*Instruction*. Reproduce the listing below verbatim, line for line, and omit the pictures from your output.

*Input records*.
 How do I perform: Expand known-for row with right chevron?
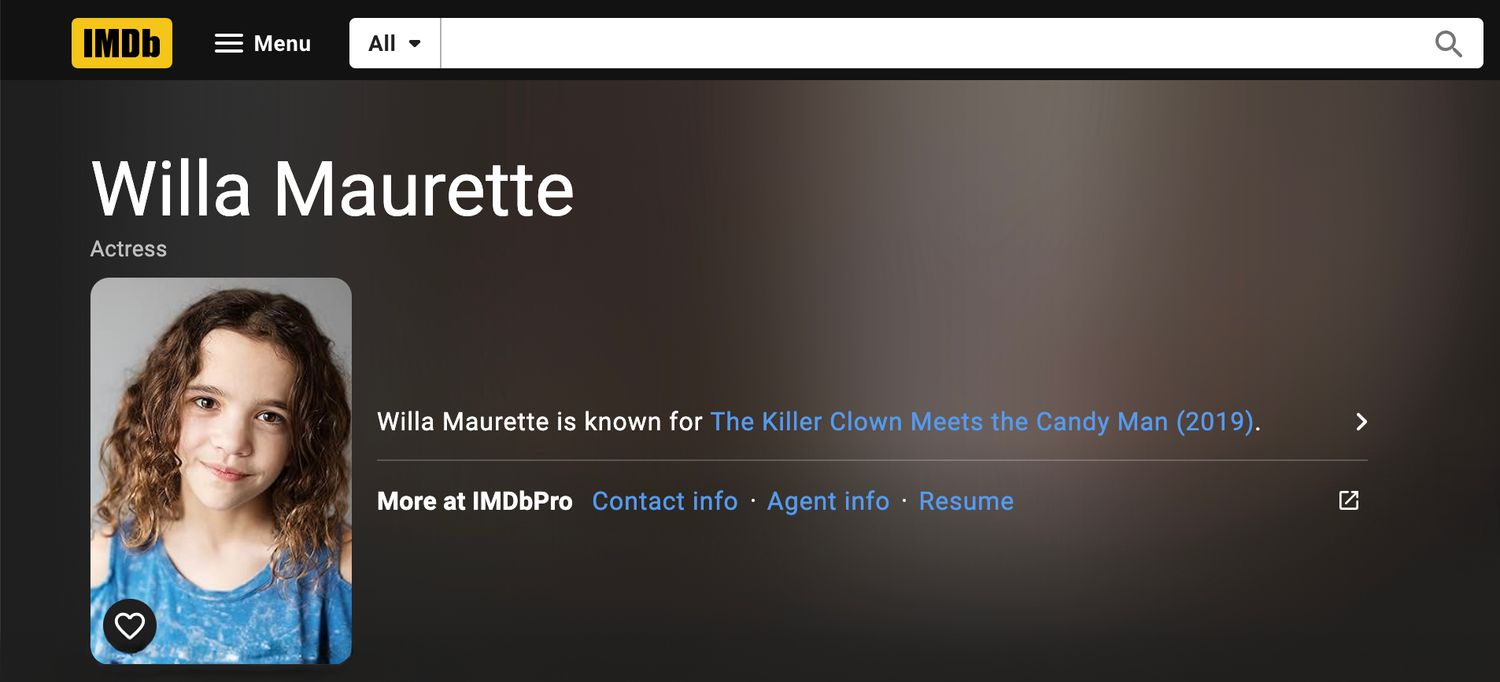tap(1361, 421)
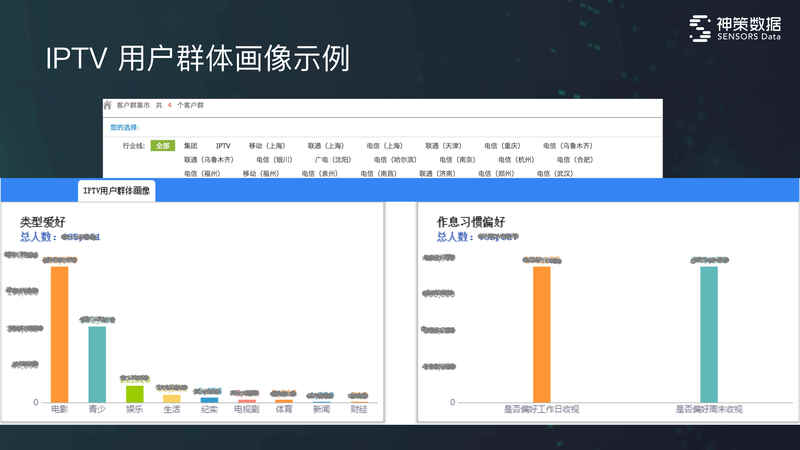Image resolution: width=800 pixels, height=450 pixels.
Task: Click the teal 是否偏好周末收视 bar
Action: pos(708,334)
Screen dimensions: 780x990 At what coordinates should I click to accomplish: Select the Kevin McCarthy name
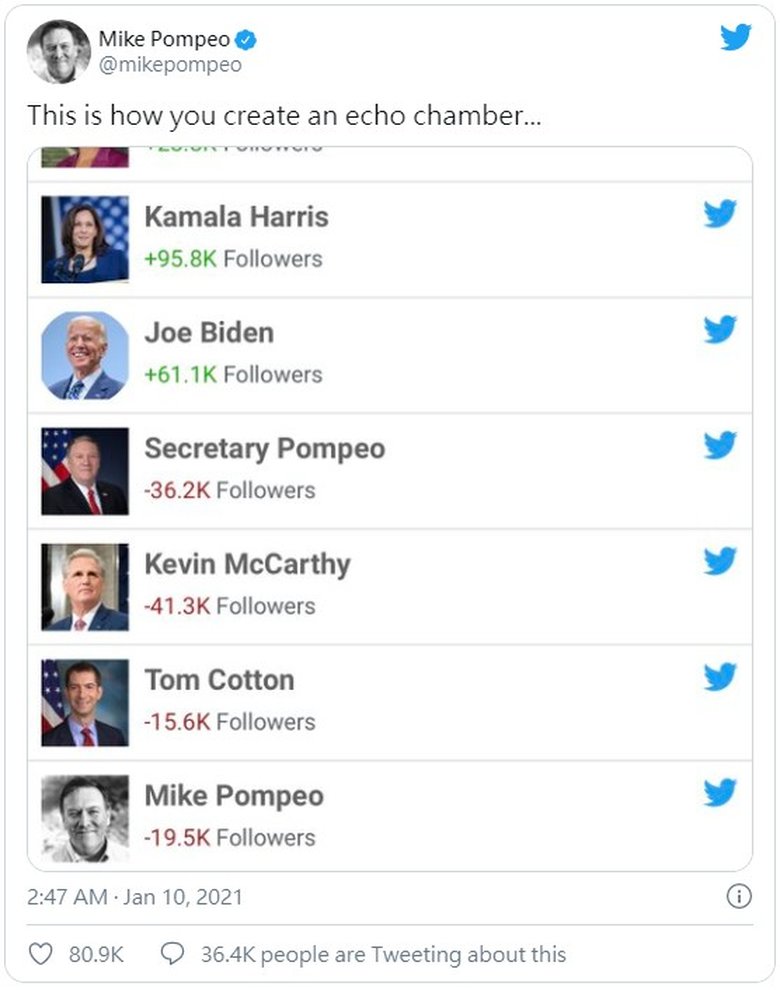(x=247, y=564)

*The solution*.
 How do I perform: Expand known-for row with right chevron?
tap(1361, 421)
Image resolution: width=800 pixels, height=450 pixels.
Task: Click the teal 是否偏好周末收视 bar
Action: pos(708,334)
Screen dimensions: 780x990 At what coordinates should I click to accomplish: Select the Kevin McCarthy name
(x=247, y=564)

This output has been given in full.